We led by as many as 15 in that game and only won because of a Knicks collaps in OT.


Curry will eat Blount alive. 

Perk had 4 rebounds in 10 minutes last time vs the Knicks.
Blount had 5 rebounds in 43 minutes.
Perk had as many offensive reounbds in 10 as Blount had in 43.

We outrebounded the Knicks by 16.


----------



## Premier (Oct 30, 2003)

Will it decide the game? No.

Mark Blount is about as good as a defender, right now, as Kendrick Perkins. Eddy Curry will not "eat him alive" and Curry, being the awful rebounder that he is, will certainly not triple Blount's rebounding totals given the same minutes. On offense, LaFrentz or Blount will usually be guarding Channing Frye about eighteen feet from the basket meaning no rebounds will come to them.
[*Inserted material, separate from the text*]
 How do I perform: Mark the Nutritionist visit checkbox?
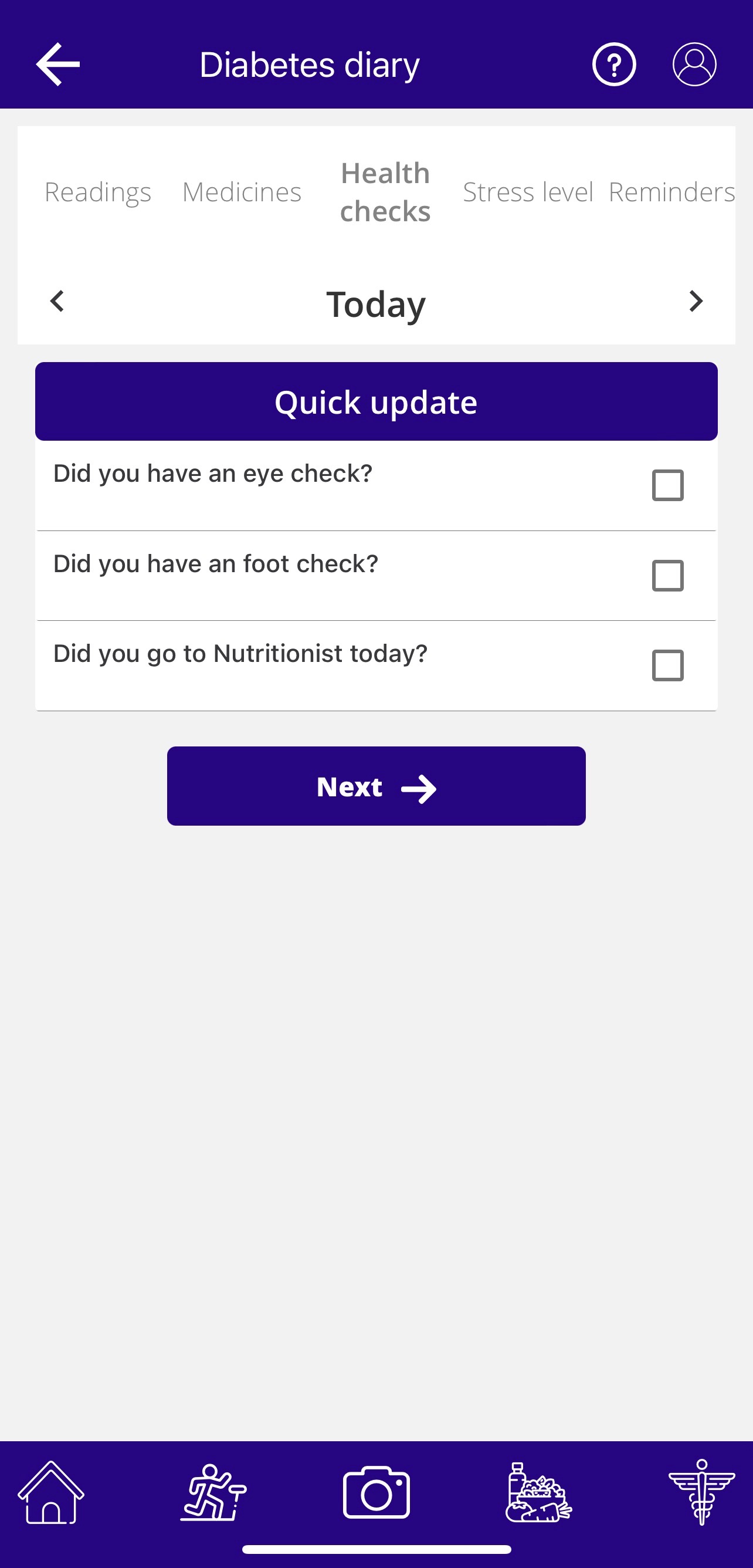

Pierce will have the most rebounding opportunities and he will get a large amount of rebounds tonight.


----------



## Premier (Oct 30, 2003)

Kendrick Perkins is starting.

Tony Allen is "not ready yet."


----------



## Premier (Oct 30, 2003)

Just watching Delonte on that last play with dribble penetration and a nice creating ability, you can tell that he has improved greatly from last season.


----------



## LX (Oct 14, 2004)

I love Perkins.


----------



## LX (Oct 14, 2004)

How the hell was that a foul on Delonte? He stuffed him royally....


----------



## aquaitious (Jun 11, 2002)

Clean block by Delonte, but he's called for the foul?


----------



## Premier (Oct 30, 2003)

West with a great block (all ball) but is called for fouling Antonio Davis.


----------



## aquaitious (Jun 11, 2002)

I love PEHKINS.


----------



## Premier (Oct 30, 2003)

Perkins with a miss, offensive rebound, layup but fails to rebound the ball several times on the defensive end (he had no positioning) causing Antonio Davis to score and get two offensive rebounds.


----------



## aquaitious (Jun 11, 2002)

Premier said:


> Perkins with a miss, offensive rebound, layup but fails to rebound the ball several times on the defensive end (he had no positioning) causing Antonio Davis to score and get two offensive rebounds.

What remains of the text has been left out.